I've done some digging, trying to find out the most appropriate solution for these security challenges. Some sources suggest that a Web Service security proxy (or a security gateway as some call it) would provide additional security in a case like this. This proxy is apparently often hosted in a DMZ. The proxy would basically perform the security functions that are required, such as message encryption/decryption, performing authentication and message integrity checks, auditing etc. I gather that an approach like this is most reasonable when integrating existing applications where the communications of the applications are not secured at the moment, but the integration should be implemented without having to modify the applications themselves. However, I would guess that the main advantage of a proxy in our situation (when there are only 2 applications) would be to only expose the limited API in application B which is needed for the integration to the outside and hide everything else. Some side benefits might be that it offloads some work that would otherwise fall on application B (such as cryptography, message validation, detecting possible attacks etc.) and might provide some additional protection for DoS attacks. Are my interpretations here correct?

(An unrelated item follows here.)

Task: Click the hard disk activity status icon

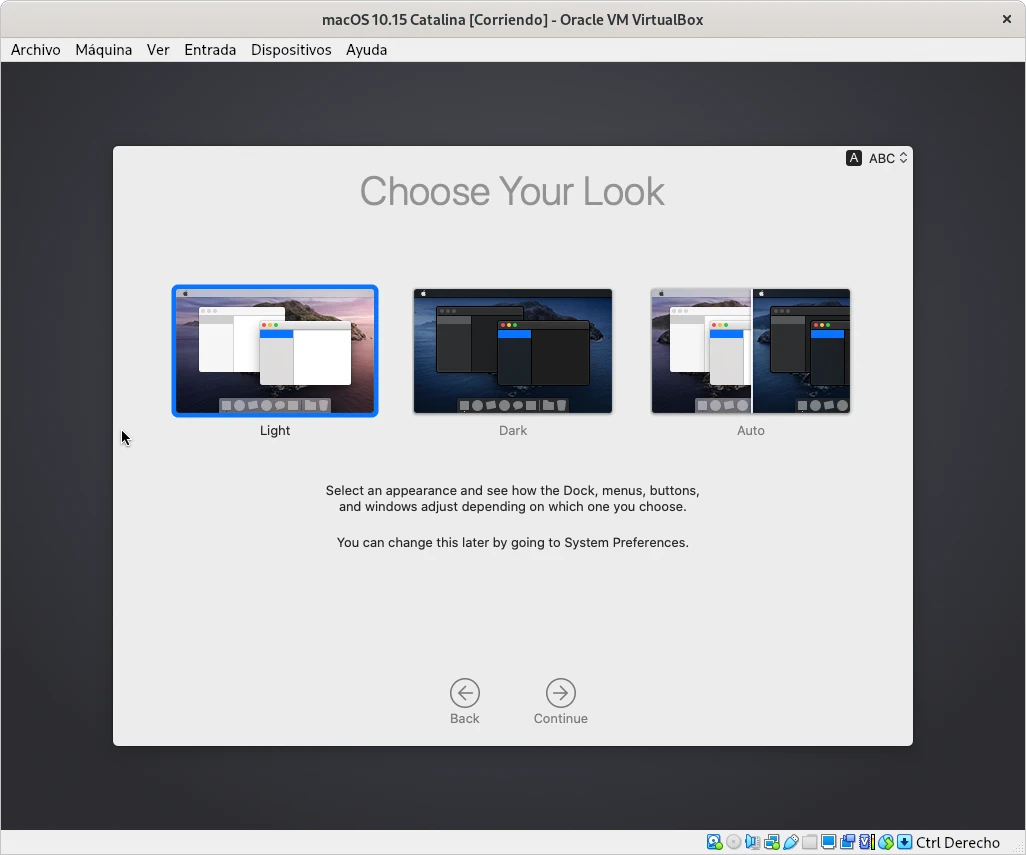Action: tap(714, 842)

The real question is, what would be the most secure way to make the API created for the integration accessible from the outside and prevent access to everything else in application B? Would a security proxy be a reasonable addition to improve the security of application B (in the ways I described or in some other ways), or is a direct point-to-point integration enough? What other approaches could be reasonable? The security aspects here are paramount, but I would naturally want to avoid over-engineering.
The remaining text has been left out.